Below, some lines carry pictures; leave those pictures out and retype exactly the lines from the one with "The image size is (347, 245)." through the one with "1021x709 pixels.".

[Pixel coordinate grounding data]

_ _ _ _ _ _ _

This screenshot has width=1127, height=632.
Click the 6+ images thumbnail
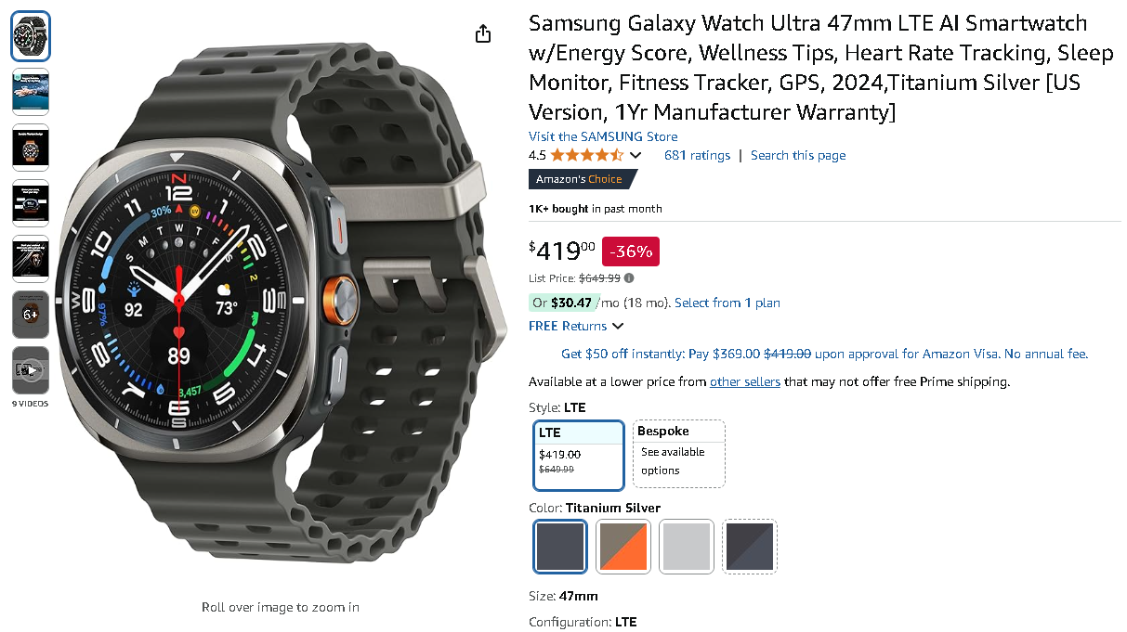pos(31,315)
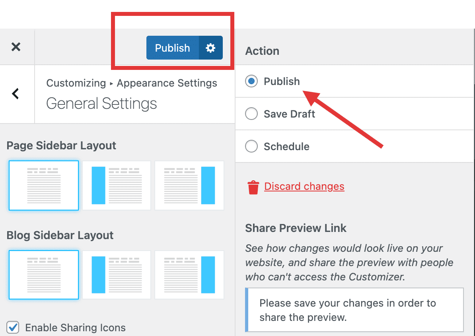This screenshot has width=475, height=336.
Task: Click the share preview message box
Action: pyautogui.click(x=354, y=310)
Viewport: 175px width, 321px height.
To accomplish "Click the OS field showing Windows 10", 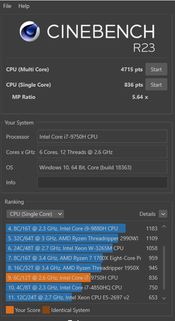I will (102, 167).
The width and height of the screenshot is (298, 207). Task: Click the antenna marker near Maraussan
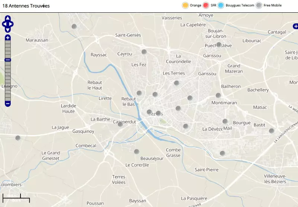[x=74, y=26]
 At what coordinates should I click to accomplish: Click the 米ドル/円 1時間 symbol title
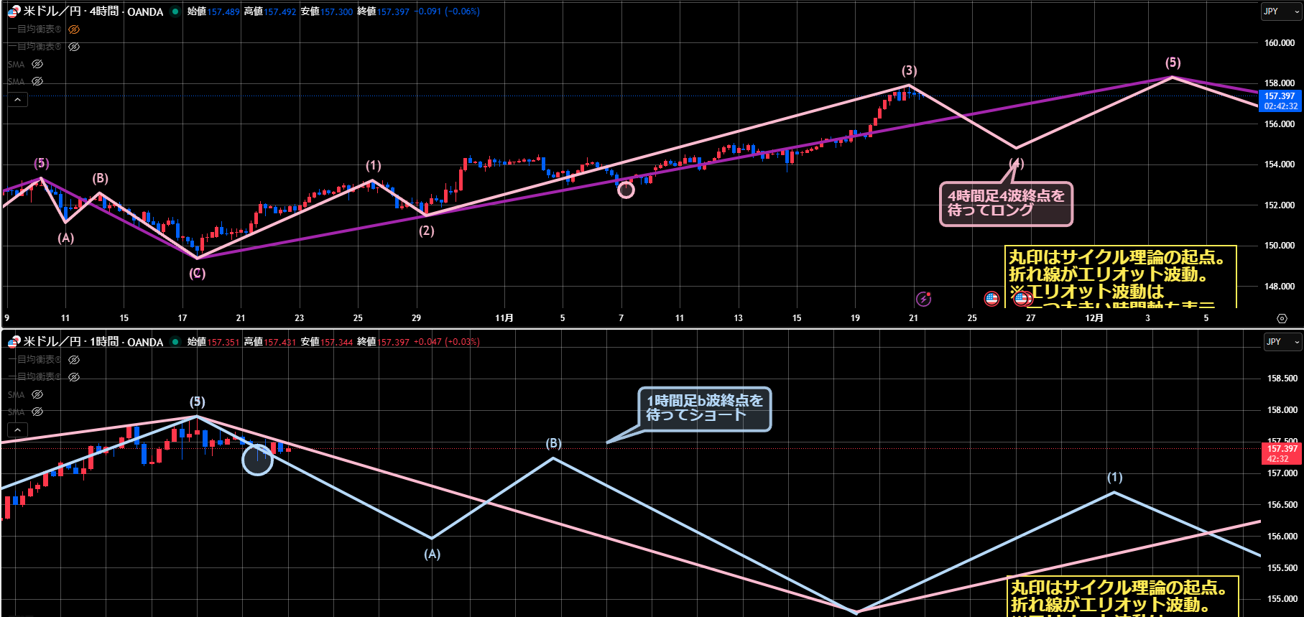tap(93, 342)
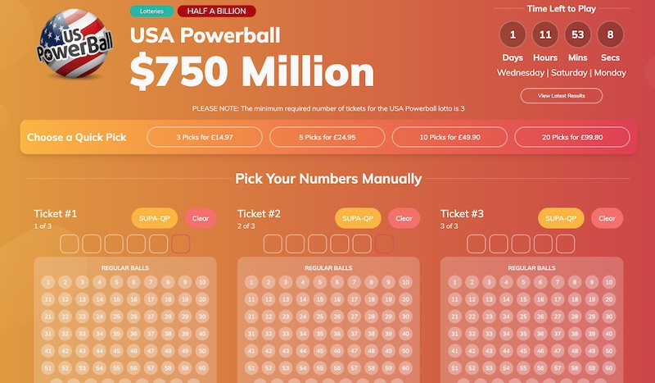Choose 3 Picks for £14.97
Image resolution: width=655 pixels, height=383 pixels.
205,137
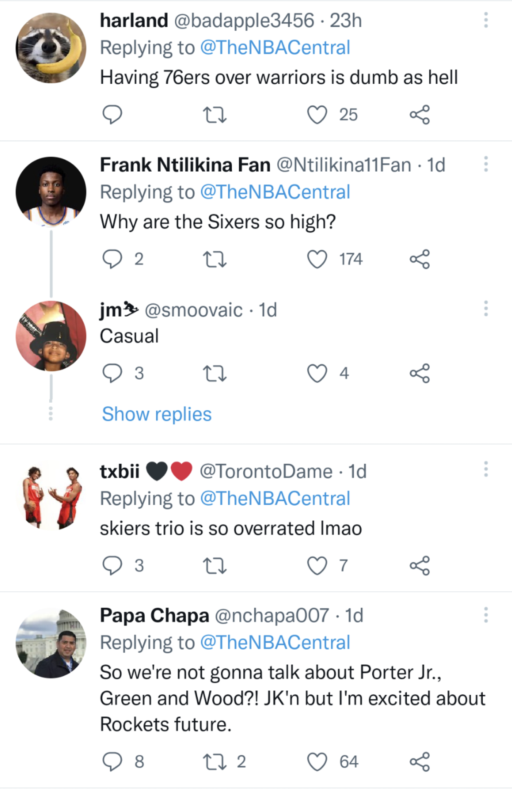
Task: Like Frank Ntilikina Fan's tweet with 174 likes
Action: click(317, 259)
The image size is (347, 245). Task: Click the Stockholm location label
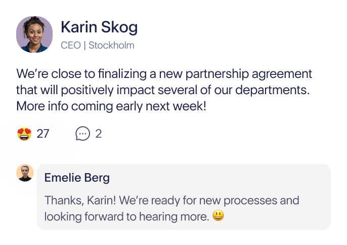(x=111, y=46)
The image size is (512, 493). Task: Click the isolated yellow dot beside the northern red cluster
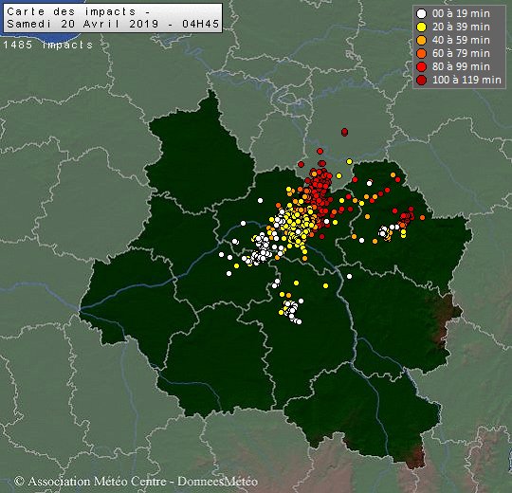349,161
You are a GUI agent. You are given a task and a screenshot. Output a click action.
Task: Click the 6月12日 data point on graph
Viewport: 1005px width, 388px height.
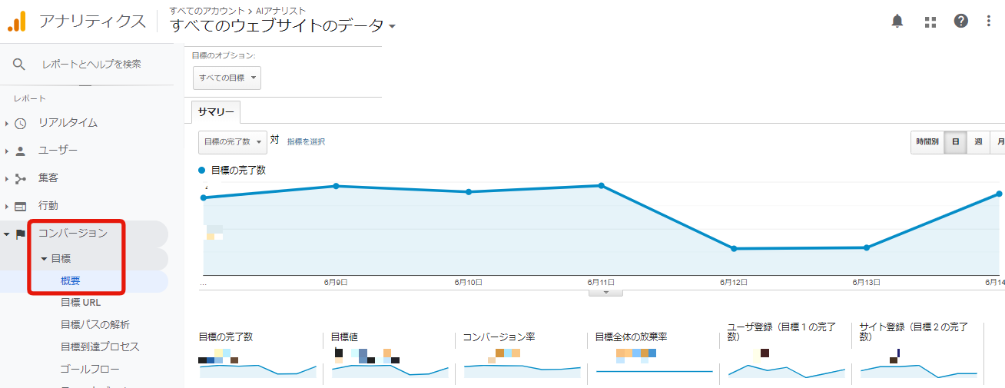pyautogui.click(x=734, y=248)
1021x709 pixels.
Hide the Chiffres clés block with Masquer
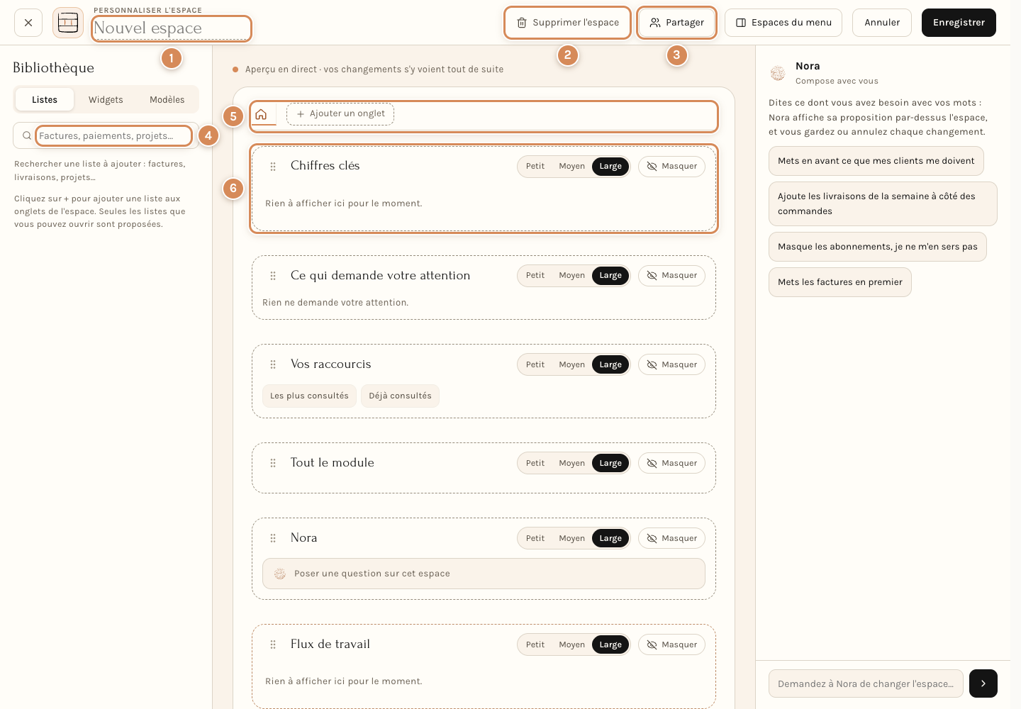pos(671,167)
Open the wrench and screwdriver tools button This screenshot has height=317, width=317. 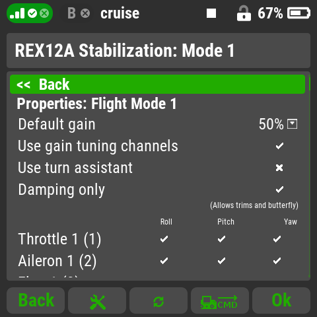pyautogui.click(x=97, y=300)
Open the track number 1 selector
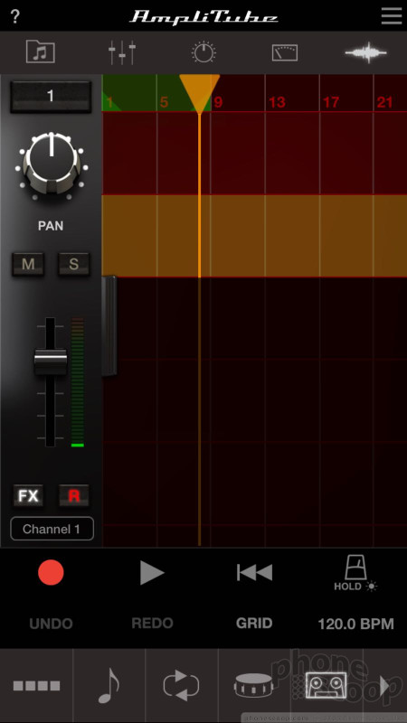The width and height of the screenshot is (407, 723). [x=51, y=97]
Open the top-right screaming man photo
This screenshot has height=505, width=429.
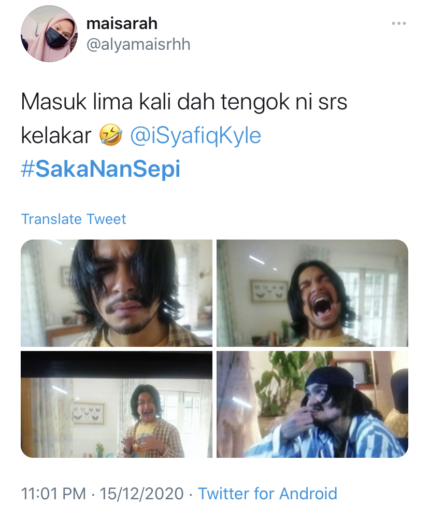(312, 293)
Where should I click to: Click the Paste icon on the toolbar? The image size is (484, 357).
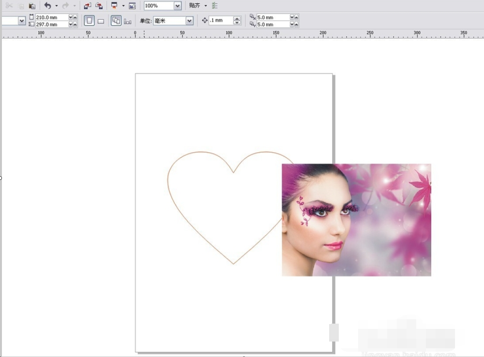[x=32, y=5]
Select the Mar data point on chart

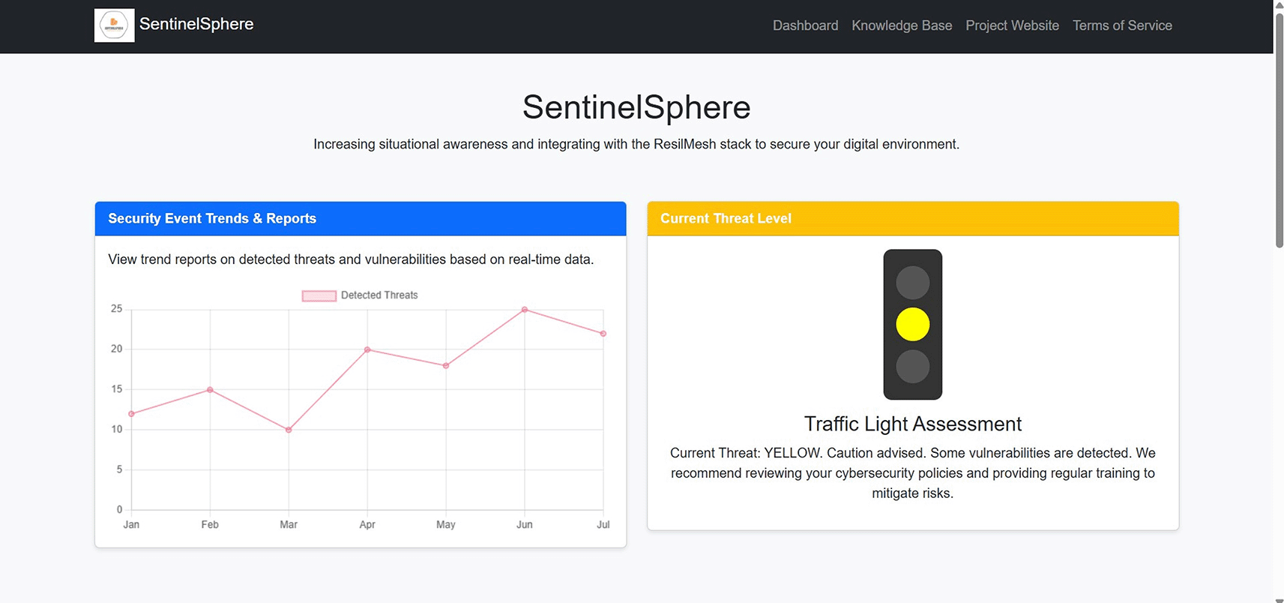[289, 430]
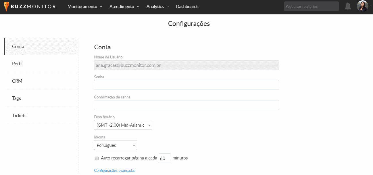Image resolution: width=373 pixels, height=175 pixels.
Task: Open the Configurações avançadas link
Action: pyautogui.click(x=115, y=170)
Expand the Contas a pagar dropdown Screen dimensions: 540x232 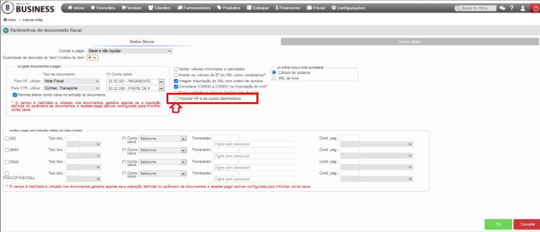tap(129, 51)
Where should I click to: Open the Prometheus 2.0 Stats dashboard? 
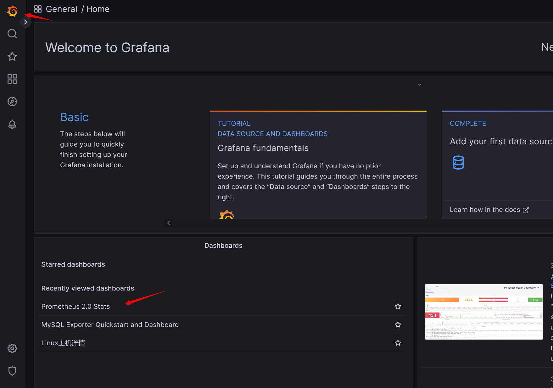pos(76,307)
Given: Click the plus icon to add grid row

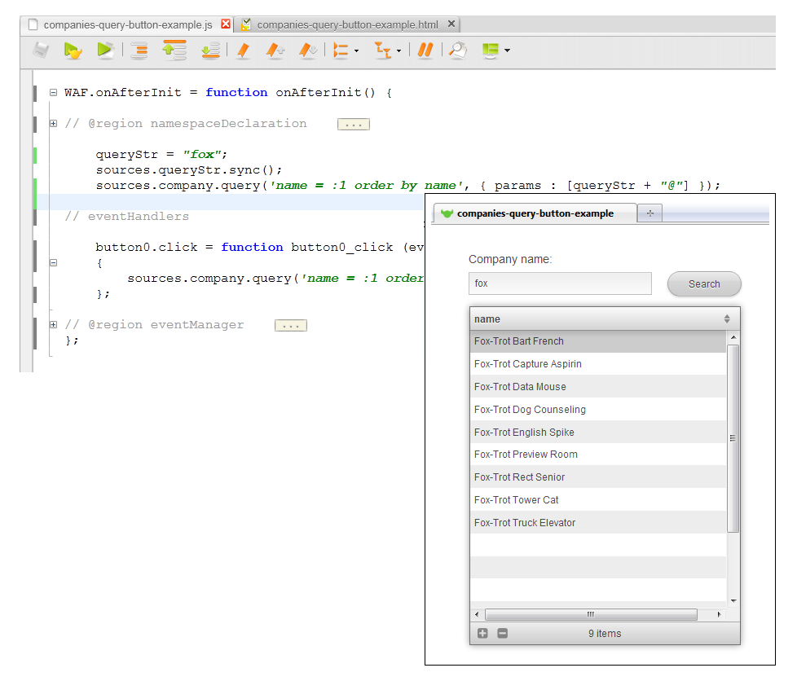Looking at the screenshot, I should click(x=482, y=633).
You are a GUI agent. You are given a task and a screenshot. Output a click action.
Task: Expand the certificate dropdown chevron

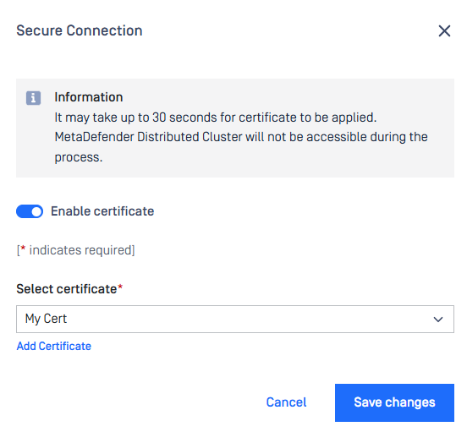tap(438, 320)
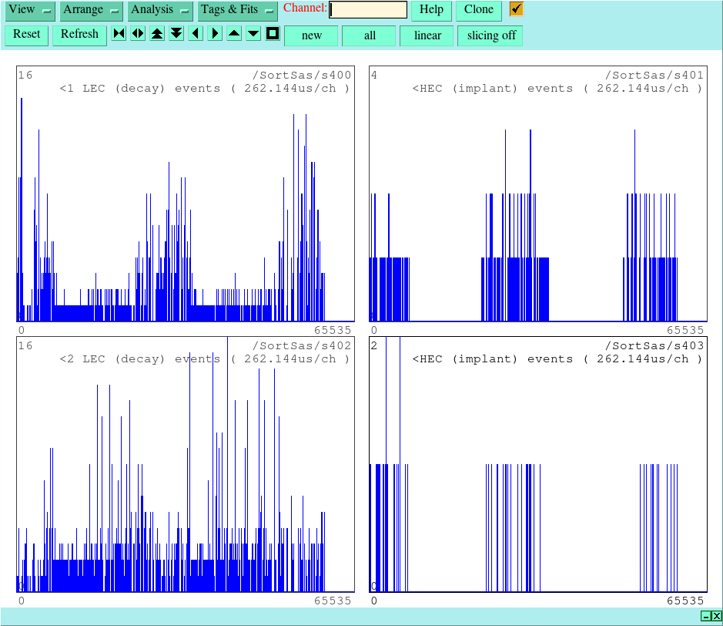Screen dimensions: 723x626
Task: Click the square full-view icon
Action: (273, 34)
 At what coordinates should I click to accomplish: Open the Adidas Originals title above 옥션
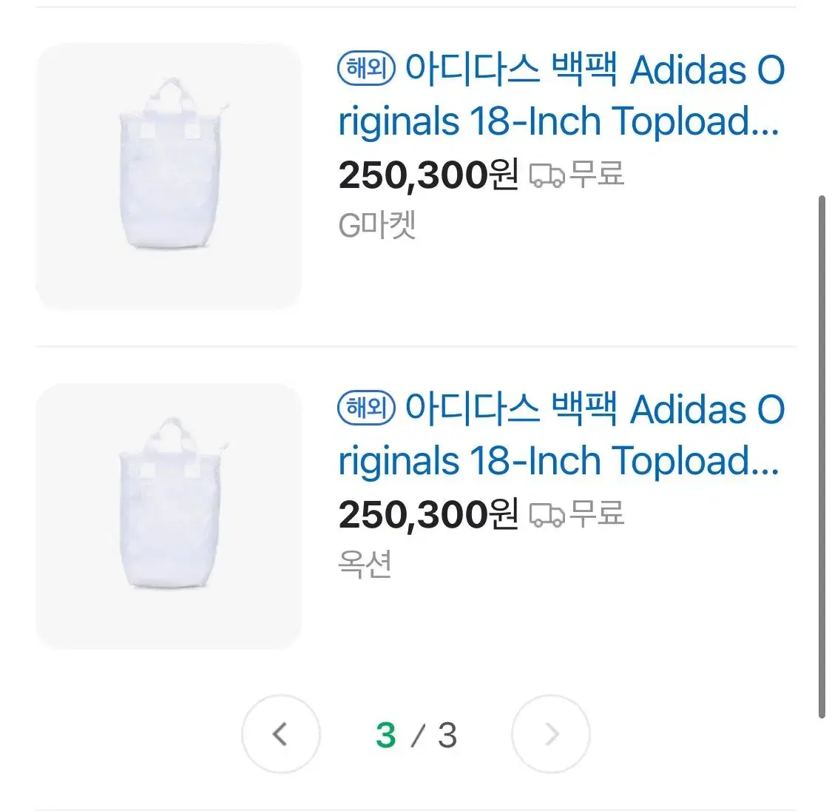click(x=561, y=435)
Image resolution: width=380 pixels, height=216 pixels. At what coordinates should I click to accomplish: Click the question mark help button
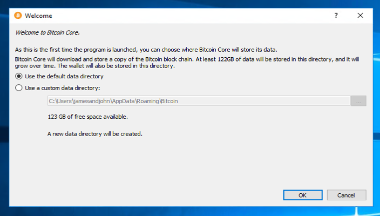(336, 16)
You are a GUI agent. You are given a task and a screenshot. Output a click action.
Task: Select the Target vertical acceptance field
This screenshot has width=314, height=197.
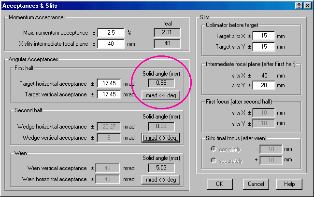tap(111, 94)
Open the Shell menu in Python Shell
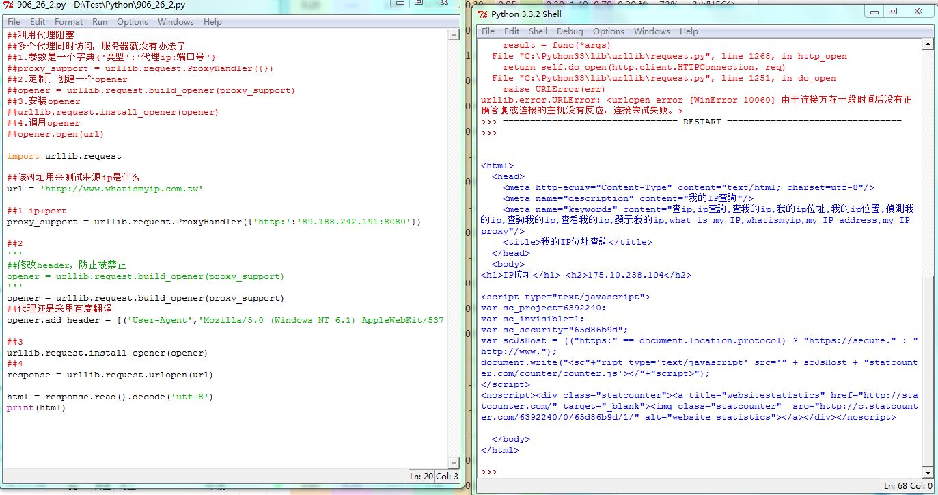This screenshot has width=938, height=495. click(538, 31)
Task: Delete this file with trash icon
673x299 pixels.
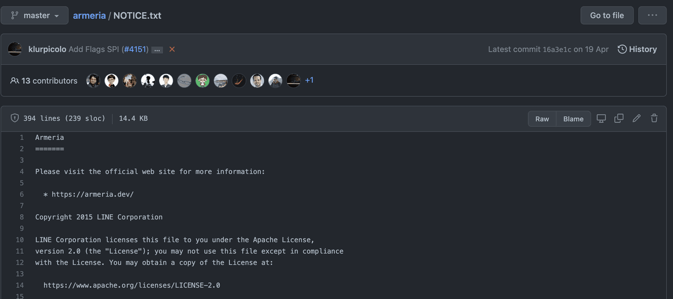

_ _ _ _ _ _ _

**Answer space**
The image size is (347, 245). Task: Click the Stockholm location label
(x=111, y=46)
The image size is (512, 493). Task: Click the isolated yellow dot beside the northern red cluster
349,161
You are a GUI agent. You are given a task and a screenshot. Output a click action.
Task: Click the 6月12日 data point on graph
Viewport: 1005px width, 388px height.
pyautogui.click(x=734, y=248)
1021x709 pixels.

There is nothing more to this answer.